If apricot culture is to be extended beyond the present restricted areas where climatic conditions are favorable, varieties must be developed that are later in flowering in spring. From material that has been brought into this country, differences in bud hardiness and in blooming have been observed. There is need for the introduction of varieties from countries where apricots are growing and surviving temperatures as low as those obtaining during the winter months in this country. Many of these will doubtless prove worthless from the standpoint of edible fruit quality, but will serve as breeding material for the development of better varieties. In California considerable loss results from the dropping of blossom buds of certain varieties. Varieties that have a short rest period, are needed for those sections of the country where the winter temperatures are not low. Better canning, drying, and shipping varieties are also in demand. Evidence at hand would indicate that the commercial quality of varieties can be improved by breeding.
There is little information about the development of varieties by private breeders. A number of chance seedlings have been discovered by individuals, but it does not appear that any conscious attempt to select or breed new varieties has been carried on to the extent that it has with the other stone fruits. It is likely that many who were interested in better varieties were discouraged in their attempts because the parent material available for crossing was in itself not sufficiently hardy.
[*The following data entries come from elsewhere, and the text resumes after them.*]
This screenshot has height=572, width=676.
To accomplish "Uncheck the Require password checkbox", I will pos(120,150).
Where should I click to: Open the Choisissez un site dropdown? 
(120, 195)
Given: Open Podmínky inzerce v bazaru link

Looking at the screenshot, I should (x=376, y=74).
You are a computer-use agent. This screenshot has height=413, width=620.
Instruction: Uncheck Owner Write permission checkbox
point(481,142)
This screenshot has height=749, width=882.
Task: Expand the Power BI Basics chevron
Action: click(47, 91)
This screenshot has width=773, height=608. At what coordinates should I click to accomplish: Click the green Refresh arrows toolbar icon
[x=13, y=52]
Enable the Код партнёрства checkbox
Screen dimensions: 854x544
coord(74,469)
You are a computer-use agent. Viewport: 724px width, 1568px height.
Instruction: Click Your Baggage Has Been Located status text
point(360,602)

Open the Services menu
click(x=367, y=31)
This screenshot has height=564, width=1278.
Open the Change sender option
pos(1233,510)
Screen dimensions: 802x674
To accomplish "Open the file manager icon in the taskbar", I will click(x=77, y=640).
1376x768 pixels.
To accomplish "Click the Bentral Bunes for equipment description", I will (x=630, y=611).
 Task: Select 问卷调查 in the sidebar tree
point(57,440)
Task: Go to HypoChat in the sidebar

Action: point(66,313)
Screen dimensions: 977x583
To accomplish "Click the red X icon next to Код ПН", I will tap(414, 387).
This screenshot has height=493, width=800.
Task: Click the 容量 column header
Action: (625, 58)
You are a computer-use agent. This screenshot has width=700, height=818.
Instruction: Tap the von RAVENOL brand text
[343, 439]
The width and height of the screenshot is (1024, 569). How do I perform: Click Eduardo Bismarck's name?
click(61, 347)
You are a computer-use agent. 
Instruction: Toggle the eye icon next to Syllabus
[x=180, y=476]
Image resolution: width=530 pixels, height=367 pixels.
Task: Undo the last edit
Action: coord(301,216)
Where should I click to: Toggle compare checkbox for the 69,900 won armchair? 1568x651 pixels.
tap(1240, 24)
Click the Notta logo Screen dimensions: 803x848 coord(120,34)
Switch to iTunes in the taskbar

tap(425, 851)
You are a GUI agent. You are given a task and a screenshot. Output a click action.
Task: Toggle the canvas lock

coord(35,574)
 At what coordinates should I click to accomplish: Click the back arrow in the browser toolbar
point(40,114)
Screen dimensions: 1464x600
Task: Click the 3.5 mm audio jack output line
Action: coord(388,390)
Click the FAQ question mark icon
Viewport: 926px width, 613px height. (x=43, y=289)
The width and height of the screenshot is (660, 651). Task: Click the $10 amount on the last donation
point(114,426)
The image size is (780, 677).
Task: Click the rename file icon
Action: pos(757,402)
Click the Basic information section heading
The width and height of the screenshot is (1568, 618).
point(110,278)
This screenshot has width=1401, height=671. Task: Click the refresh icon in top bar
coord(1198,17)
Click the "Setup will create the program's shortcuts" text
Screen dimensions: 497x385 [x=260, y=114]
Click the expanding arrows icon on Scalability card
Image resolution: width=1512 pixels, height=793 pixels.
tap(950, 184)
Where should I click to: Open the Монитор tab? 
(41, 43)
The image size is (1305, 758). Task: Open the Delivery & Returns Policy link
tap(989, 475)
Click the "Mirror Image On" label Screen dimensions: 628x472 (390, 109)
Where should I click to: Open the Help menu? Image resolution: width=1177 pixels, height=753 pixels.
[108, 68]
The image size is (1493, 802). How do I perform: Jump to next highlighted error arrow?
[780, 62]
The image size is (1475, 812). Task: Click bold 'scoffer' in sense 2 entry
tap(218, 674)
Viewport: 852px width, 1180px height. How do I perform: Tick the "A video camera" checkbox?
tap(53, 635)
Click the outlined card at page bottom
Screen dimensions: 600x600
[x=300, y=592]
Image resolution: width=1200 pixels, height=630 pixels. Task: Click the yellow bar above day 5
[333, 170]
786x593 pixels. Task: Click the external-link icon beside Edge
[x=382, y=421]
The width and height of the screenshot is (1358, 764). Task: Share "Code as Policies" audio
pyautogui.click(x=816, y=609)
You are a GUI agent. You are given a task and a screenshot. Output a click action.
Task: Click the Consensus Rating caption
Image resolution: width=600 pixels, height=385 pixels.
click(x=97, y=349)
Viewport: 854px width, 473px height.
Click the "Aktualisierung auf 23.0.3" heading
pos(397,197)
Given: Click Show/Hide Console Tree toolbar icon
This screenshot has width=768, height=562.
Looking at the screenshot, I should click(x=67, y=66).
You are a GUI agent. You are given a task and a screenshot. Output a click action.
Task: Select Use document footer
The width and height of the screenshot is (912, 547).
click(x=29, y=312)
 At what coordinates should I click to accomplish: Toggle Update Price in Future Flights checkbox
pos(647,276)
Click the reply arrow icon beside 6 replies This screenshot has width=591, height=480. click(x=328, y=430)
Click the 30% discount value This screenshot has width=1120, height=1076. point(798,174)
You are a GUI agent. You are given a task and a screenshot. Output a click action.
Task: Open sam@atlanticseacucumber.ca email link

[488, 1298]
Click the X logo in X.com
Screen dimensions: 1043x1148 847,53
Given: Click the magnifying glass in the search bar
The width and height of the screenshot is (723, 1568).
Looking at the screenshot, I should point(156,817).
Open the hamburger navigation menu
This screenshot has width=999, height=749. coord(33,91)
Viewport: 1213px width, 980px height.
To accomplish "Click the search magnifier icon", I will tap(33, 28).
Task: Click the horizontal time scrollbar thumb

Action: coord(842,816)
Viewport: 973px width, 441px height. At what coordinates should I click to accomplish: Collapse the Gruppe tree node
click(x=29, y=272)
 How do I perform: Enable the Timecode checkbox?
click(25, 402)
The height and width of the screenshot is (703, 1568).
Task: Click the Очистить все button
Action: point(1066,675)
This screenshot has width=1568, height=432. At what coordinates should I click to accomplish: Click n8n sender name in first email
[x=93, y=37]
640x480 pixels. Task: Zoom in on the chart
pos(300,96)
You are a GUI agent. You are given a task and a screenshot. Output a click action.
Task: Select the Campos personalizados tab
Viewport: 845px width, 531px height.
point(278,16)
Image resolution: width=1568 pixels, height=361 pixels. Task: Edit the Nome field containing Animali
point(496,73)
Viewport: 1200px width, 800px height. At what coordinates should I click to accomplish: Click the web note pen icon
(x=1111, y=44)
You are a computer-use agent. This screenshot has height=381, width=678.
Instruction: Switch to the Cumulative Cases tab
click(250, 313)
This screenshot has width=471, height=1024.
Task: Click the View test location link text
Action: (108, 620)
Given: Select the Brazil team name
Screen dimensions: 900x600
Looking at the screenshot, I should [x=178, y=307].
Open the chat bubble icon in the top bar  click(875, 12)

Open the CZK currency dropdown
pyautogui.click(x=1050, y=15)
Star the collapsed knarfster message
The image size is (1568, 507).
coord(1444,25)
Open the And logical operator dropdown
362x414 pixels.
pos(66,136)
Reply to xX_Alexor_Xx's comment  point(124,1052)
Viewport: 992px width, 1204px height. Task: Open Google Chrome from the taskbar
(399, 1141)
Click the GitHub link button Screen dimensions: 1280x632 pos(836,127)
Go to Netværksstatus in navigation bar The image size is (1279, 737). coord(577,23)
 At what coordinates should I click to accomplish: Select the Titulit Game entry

In the selection of material for breeding, difficulty may be encountered in establishing the trueness to name of varieties, since the same variety may be grown in two or more localities under different names. Some of the varieties representing desirable types are Moorpark, Royal, Blenheim, Tilton, Montgamet, and some selections of Russian and Japanese origin. For breeding studies in the eastern United States, where hardiness is an important factor, varieties should be used that have been tested and have demonstrated superior hardiness, such as strains of Russian varieties introduced by Budd, and more recent importations made by Hansen, of South Dakota, and_ the Division of Plant Exploration and Introduction, Bureau of Plant Industry, United States Department of Agriculture.
Apricot breeding was started at the New York (State) Agricultural Experiment Station in 1922. Eighteen varieties, one seedling, and two P. I. numbered seedlings have been used. Eighty-four seedlings derived from definite crosses, 1,424 from open cross-pollination, and 9 from self-pollination have been set in the orchard for fruiting. Varieties used most extensively have been href="../BC/Apricots1900.htm#Alexis">Alexis & times, Doty (a local seedling) 15, Downing (late blooming) 5, Montgamet 6, Oullins Early 13, St. Ambrose 5, and Toyahvale 5. A seedling grown from a seed imported by the Department of Agriculture as P. I. 34265 has been considered worthy of a name. This variety was temporarily called “Frascati", as the seed was thought to have been imported from the vicinity of Frascati, Italy, but more recently it has been given the name Geneva.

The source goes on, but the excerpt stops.